In the new configuration, 1976's "Don't Go Breaking My Heart" and "Sorry Seems to Be the Hardest Word" were shifted over to the new Volume 3 (to be replaced on their original collection by earlier, previously uncollected songs.) The new collection also included "Who Wears These Shoes?", a minor 1984 hit that had been passed up by the earlier collection. To make room for these additions, two songs from the Geffen collection were purged, namely the 1983 album (title) track "Too Low for Zero" and the 1986 minor hit "Heartache All Over the World". The running order bore little resemblance to that of the Geffen compilation.

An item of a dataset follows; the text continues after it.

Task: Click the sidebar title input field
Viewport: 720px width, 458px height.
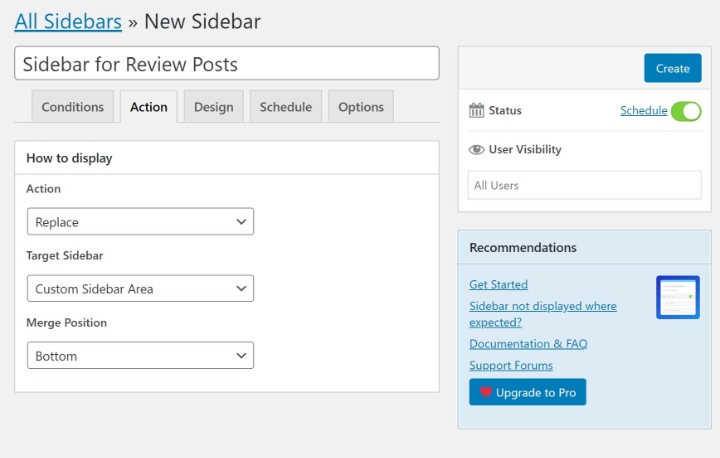Action: tap(227, 63)
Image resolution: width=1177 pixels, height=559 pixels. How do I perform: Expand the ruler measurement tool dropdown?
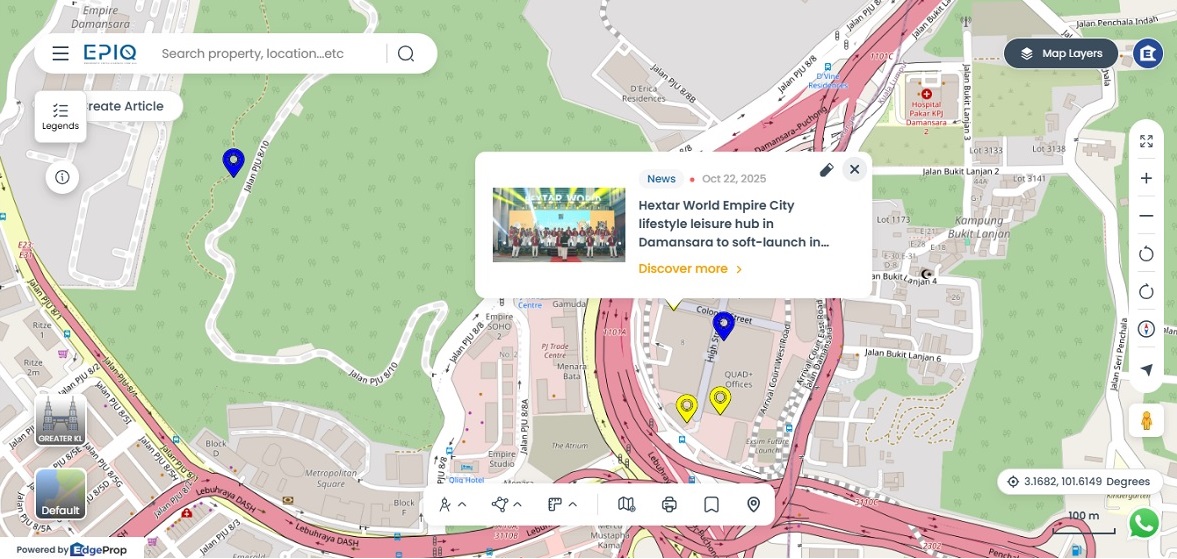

PolyGram was bought by MCA's successor Universal Music Group in 1998, thus consolidating worldwide distribution rights to all of John's catalogue (which included the soundtrack to the film Friends, originally released on Paramount Records, then reissued on ABC Records after buying the Paramount label, ABC Records itself was sold to MCA in 1979). Elton John currently co-owns his entire catalogue with Universal.

The album was reissued in 2001 on Island Records. After the consummation of the Universal/PolyGram merger, it was decided that Island would act as one of two American labels for Elton John (Island handled the back catalogue, while Universal, and later Interscope and Decca Records would handle new releases), and Mercury Records would be his international label. In the US, it was certified gold in January 1994, platinum in October 1995 and 2× platinum in August 1998 by the RIAA.

==Track listing==

| No. | Title | Writer(s) | Original release | Length |
|---|---|---|---|---|
| 1. | "I'm Still Standing" |  | Too Low for Zero (1983) | 3:02 |
| 2. | "Mama Can't Buy You Love" | LeRoy Bell; Casey James; | The Thom Bell Sessions (1979) | 4:04 |
| 3. | "Sorry Seems to Be the Hardest Word" |  | Blue Moves (1976) | 3:47 |
| 4. | "Little Jeannie" | John; Gary Osborne; | 21 at 33 (1980) | 5:12 |
| 5. | "Blue Eyes" | John; Osborne; | Jump Up! (1982) | 3:26 |
| 6. | "Don't Go Breaking My Heart" (Duet with Kiki Dee) | Ann Orson; Carte Blanche; (pseudonyms of John and Taupin) | Non-album single (1976) | 4:30 |
| 7. | "Empty Garden (Hey Hey Johnny)" |  | Jump Up! | 5:11 |
| 8. | "Kiss the Bride" |  | Too Low for Zero | 4:24 |
| 9. | "I Guess That's Why They Call It The Blues" | John; Taupin; Davey Johnstone; | Too Low for Zero | 4:42 |
| 10. | "Who Wears These Shoes?" |  | Breaking Hearts (1984) | 4:02 |
| 11. | "Sad Songs (Say So Much)" |  | Breaking Hearts | 4:08 |
| 12. | "Wrap Her Up" | John; Taupin; Charlie Morgan; Paul Westwood; Johnstone; Fred Mandel; | Ice on Fire (1985) | 6:09 |
| 13. | "Nikita" |  | Ice on Fire | 5:44 |
| Total length: |  |  |  | 58:21 |

==Certifications==

| Region | Certification | Certified units/sales |
| United States (RIAA) | 2× Platinum | 2,000,000^{^} |
^{^} Shipments figures based on certification alone.